##### Input material

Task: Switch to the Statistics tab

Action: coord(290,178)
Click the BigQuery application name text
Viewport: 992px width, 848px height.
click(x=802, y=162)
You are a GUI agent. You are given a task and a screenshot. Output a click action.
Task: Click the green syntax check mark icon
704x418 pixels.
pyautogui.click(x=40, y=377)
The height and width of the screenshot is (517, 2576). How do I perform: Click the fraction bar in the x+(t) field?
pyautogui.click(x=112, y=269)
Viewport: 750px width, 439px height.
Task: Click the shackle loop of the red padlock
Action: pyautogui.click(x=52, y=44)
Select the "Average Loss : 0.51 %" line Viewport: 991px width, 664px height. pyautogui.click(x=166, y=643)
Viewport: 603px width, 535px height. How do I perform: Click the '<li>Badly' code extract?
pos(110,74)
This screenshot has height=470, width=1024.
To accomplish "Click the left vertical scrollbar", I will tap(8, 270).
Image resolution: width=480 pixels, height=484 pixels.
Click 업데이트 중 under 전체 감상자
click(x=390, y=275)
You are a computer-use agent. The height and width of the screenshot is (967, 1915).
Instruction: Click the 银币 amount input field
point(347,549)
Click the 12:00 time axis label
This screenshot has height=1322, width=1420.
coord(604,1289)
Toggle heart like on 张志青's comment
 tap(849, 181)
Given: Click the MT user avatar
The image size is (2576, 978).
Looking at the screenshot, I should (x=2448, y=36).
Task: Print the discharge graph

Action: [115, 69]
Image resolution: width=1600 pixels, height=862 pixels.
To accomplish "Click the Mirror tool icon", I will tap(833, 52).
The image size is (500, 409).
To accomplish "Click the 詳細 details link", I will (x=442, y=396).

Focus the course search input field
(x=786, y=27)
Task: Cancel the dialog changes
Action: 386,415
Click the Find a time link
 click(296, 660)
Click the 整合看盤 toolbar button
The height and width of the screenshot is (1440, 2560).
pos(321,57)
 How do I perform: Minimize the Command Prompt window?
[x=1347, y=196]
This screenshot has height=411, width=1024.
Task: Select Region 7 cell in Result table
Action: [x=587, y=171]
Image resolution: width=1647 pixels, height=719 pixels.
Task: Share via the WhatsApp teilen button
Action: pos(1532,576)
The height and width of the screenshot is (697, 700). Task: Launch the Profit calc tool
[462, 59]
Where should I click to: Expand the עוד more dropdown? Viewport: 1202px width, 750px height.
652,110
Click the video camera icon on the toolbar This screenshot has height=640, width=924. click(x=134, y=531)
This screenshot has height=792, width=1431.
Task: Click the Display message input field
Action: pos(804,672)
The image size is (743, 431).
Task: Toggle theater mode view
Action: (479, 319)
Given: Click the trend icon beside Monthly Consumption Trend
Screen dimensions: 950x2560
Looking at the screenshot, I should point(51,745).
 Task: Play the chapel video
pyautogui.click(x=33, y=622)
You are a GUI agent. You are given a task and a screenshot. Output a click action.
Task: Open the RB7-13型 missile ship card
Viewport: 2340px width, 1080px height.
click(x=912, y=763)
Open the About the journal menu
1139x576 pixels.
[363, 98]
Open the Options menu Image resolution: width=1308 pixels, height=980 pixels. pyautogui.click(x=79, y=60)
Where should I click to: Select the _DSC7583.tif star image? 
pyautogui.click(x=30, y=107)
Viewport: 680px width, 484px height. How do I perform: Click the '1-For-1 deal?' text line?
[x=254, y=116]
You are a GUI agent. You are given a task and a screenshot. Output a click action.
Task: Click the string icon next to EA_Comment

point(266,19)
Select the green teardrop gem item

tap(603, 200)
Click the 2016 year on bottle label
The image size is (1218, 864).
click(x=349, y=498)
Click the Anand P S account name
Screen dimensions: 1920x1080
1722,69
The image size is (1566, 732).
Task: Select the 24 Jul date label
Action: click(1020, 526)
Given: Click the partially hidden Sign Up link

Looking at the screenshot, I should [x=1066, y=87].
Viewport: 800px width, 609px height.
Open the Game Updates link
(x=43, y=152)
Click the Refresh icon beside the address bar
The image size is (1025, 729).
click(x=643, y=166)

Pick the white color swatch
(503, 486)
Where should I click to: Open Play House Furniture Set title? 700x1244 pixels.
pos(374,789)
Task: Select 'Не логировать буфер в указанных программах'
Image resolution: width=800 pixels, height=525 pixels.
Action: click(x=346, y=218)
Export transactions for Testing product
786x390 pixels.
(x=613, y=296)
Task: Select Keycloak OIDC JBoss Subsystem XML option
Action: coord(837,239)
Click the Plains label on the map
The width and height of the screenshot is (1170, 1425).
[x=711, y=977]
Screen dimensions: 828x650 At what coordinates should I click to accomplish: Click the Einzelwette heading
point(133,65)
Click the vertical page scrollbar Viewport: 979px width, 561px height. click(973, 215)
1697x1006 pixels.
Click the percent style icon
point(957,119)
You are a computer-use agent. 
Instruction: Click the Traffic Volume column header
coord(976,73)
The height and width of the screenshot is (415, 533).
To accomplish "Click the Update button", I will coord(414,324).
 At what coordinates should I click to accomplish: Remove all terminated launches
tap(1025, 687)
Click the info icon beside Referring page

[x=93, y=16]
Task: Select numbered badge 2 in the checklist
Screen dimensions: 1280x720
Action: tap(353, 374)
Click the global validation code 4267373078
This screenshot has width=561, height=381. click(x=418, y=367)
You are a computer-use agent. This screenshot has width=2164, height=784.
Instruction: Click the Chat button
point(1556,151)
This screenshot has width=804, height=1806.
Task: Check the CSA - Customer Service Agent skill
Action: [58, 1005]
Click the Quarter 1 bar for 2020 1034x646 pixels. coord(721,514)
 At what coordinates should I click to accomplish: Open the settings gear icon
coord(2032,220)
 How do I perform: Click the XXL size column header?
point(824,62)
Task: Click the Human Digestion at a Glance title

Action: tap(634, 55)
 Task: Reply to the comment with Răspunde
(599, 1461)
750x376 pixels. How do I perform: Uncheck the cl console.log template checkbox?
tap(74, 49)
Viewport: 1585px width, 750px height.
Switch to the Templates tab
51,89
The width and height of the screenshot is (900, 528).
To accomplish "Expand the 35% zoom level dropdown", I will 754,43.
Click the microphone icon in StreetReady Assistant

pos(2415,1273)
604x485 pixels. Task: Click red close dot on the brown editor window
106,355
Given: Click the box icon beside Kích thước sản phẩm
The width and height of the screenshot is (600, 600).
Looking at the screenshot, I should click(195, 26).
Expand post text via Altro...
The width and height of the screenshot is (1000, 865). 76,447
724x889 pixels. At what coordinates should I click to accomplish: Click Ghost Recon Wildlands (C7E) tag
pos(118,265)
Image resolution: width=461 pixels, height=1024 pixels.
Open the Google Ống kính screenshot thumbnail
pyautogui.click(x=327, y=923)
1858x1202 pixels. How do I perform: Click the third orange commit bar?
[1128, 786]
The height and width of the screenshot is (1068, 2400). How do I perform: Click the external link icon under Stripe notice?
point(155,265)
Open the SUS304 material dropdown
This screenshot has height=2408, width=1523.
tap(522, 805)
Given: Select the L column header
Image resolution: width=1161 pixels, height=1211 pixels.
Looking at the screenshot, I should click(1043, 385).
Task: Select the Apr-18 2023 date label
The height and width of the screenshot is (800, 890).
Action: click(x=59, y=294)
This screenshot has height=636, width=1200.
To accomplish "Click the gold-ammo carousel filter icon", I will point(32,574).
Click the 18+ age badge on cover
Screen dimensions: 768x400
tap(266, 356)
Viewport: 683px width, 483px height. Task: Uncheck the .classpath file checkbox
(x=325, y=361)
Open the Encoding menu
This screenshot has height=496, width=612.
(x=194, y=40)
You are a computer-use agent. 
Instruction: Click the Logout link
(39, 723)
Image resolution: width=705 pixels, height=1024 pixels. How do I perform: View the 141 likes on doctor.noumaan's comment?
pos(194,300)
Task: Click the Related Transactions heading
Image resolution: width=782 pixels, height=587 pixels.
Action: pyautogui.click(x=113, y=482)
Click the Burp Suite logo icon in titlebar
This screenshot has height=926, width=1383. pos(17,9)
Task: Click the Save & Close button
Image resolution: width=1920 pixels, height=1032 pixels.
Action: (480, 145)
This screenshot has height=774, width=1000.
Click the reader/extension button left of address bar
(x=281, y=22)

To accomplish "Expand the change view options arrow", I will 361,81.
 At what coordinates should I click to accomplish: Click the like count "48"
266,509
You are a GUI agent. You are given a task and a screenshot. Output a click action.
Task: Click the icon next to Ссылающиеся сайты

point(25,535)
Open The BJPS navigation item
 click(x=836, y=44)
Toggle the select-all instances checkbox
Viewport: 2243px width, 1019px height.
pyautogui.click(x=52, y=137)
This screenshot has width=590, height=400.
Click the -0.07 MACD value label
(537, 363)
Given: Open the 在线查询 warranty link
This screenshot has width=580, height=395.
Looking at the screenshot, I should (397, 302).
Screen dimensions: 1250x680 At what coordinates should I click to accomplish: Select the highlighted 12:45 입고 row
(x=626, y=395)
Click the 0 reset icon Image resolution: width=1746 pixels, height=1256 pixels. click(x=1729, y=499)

##########

Task goal: Reproduce the entries above exactly as they appear, starting with the line that contains "I will 361,81." and going on through the line that contains "point(25,535)".

Output below:
To accomplish "Expand the change view options arrow", I will 361,81.
 At what coordinates should I click to accomplish: Click the like count "48"
266,509
You are a GUI agent. You are given a task and a screenshot. Output a click action.
Task: Click the icon next to Ссылающиеся сайты

point(25,535)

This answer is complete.